→ GIVEN PROBLEM:
Pull out the lines of the items below verbatim, starting with the line containing "You are a GUI" and going on through the end of the items, both ends included. Omit the pictures from your answer.

→ GIVEN RECORDS:
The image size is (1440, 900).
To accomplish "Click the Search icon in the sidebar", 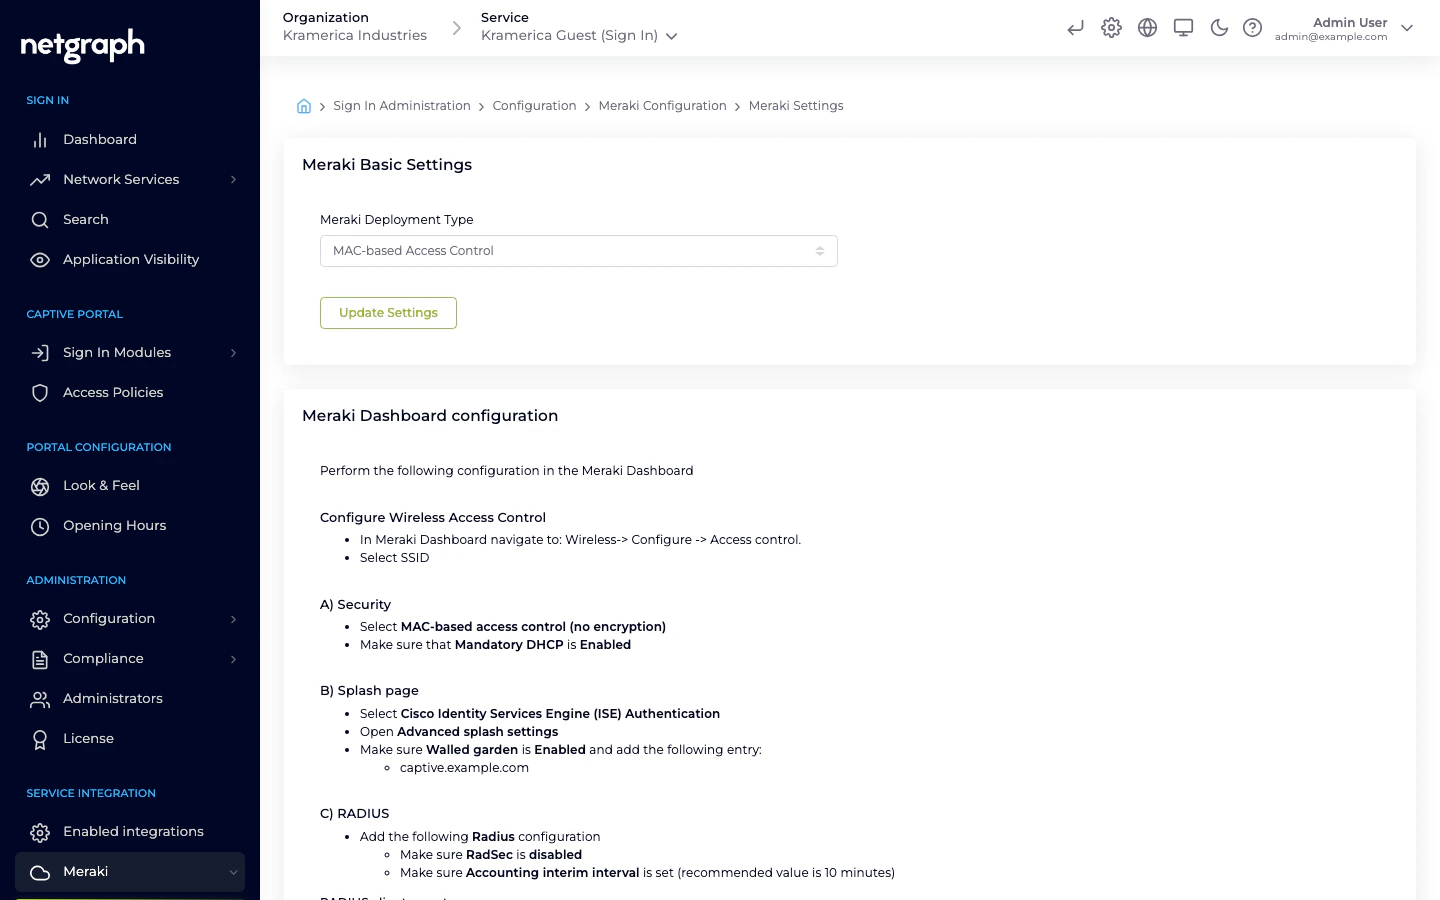I will click(40, 219).
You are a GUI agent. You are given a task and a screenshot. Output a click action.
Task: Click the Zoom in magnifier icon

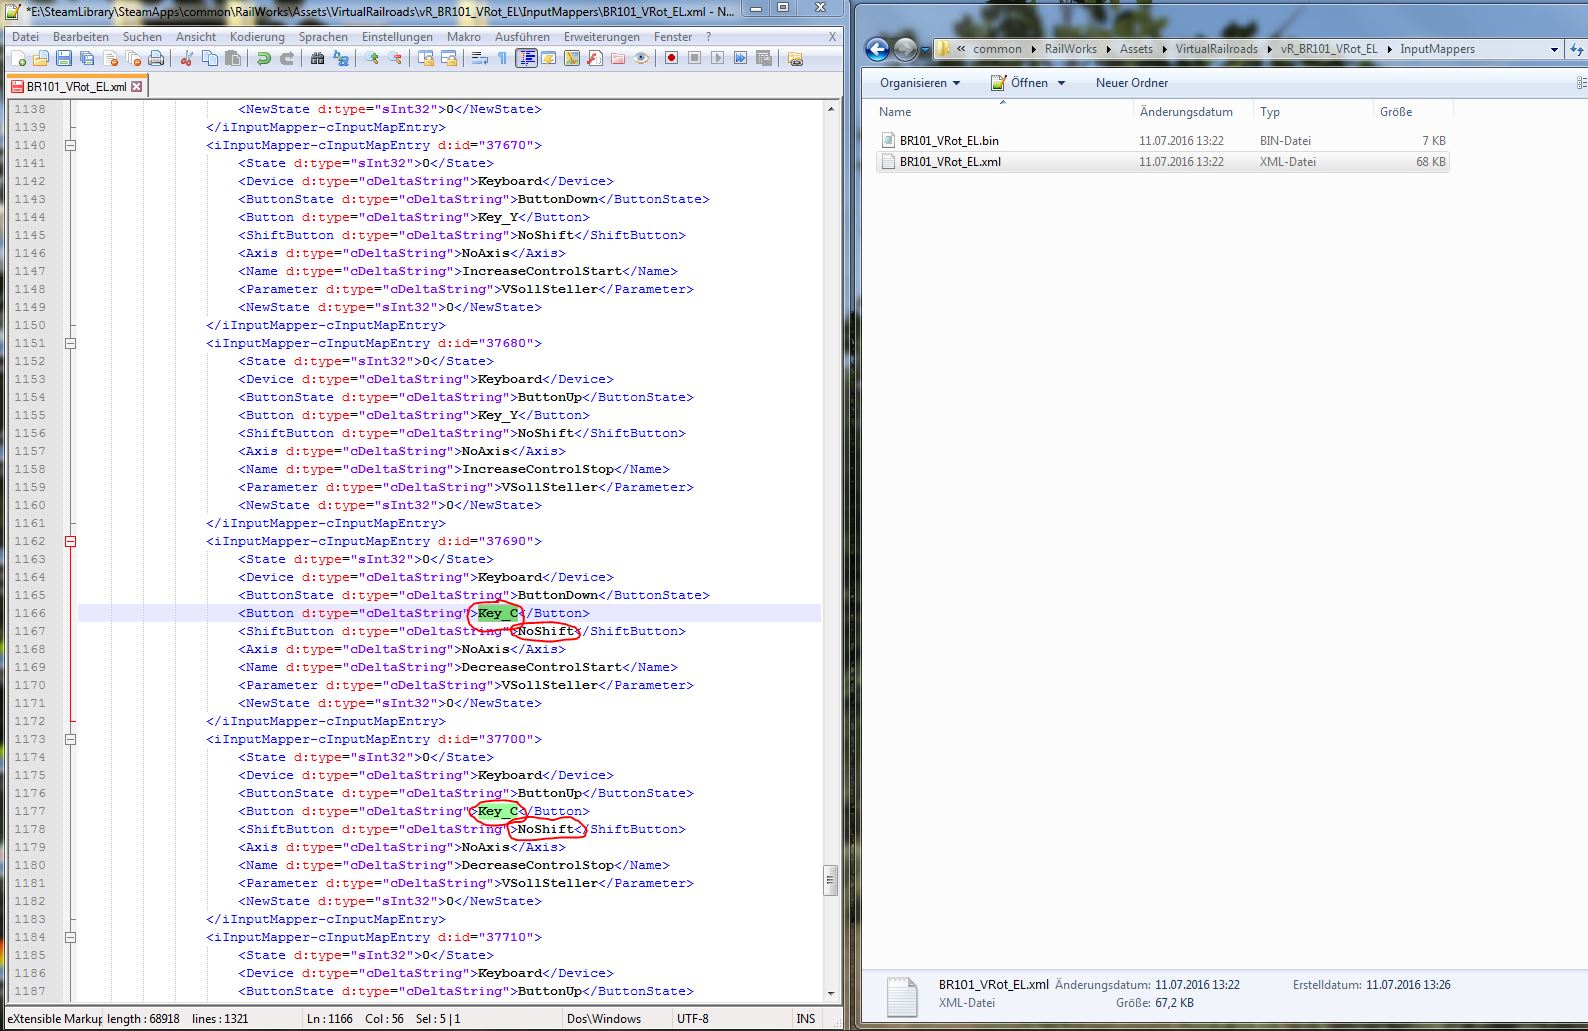pos(372,59)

→ EXERCISE RESULT:
You are a GUI agent. You are given a task and a screenshot. Output a click action.
Task: Click the Zoom in magnifier icon

pos(372,59)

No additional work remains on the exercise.